Am I understanding this bill wrong? (Not English native)
This is bill is about blocking ability to print firearms related stuff and not about spying customers?
How do you block firearm parts at the printer level without analyzing and judging the files a user provides?
Even if this was possible (it’s not), most printers don’t have the kind of processing power needed to reverse slicing back into the solid object so that it can be compared with banned parts. They’d either have to put in much larger computers and spike the cost per unit or do it server-side and be always-online.
This is exactly correct.
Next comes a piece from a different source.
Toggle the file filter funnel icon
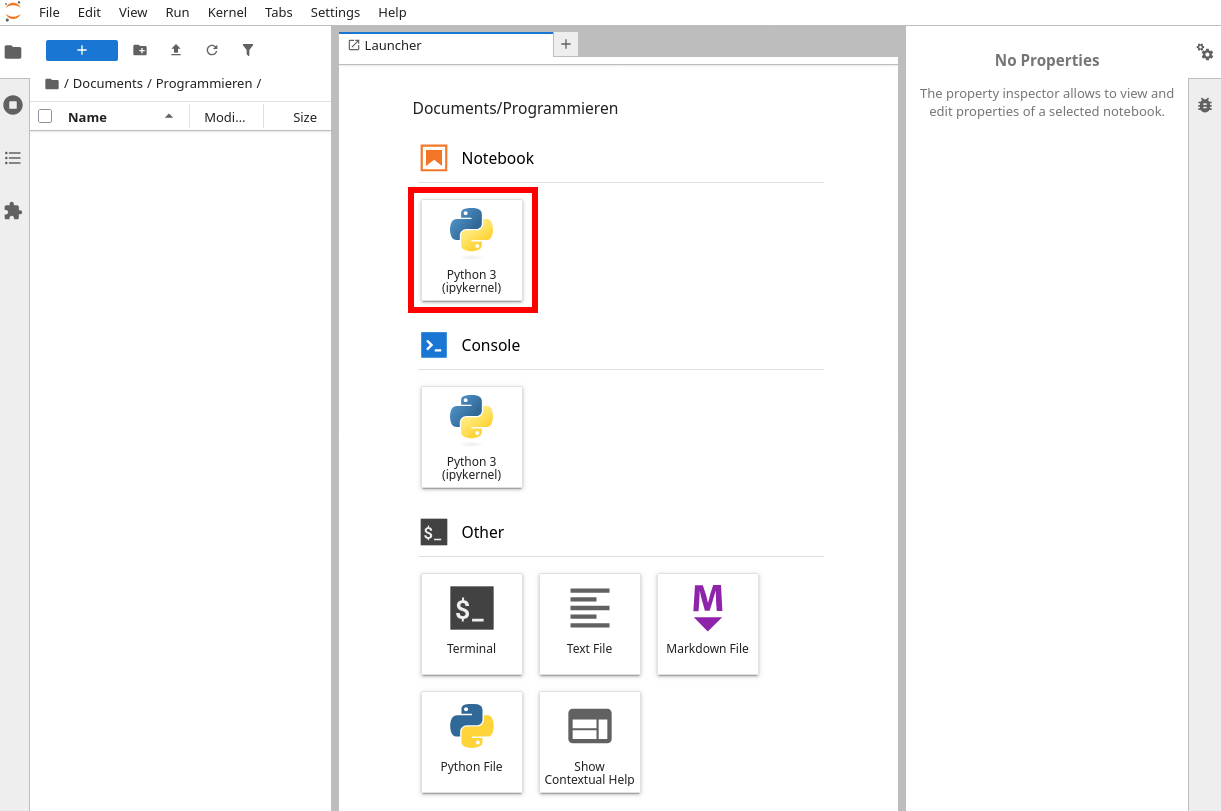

Its like these people are not giving it one thought.
There are two bills one says to not sell to criminals and to not allow them to operate the machines…hmm okay…
Hey, I’m selling my Bridgeport!
Hey I want to buy it!
Are you a Felon?
No
Prove it, please fill out this application form so we can send it off to the government for review.
No thanks!
Wait so are you a Felon or just because its stupid and intrusive?
Stupid and intrusive!
Okay thanks!
Hold on, my raspberry pi just got done comparing the model to one of a million different barrels. This will take a while…
Ten years later…
The new raspberry pi 34 can do 3 comparisons per day! And on just 10mW! Wow!
The new raspberry pi 34 can do 3 comparisons per day! And on just 10mW! Wow!
10 milliwatts is pretty good TBH, it definitely deserves a wow!
LOL.
You block a printer from making cylinders
I totally agree with you, like always politician have an idea but don’t even state how to realise it… So possibly this will actually never happen.
One thing that come to my mind is that manufacturer could maybe use some kind of hash database of firearms related files. While printer are not very powerful, that’s something that could be done on slicer but that would mean the death of open source software (at least in USA) as to implement this every manufacturer would need to force customer using their slicer. Also, wondering how much power demanding it is for printer to recreate solid object, could they just read gcode to analyse object? and since guns are not 25cmx25cmx25cm, it’s not like this would take ages to analyse.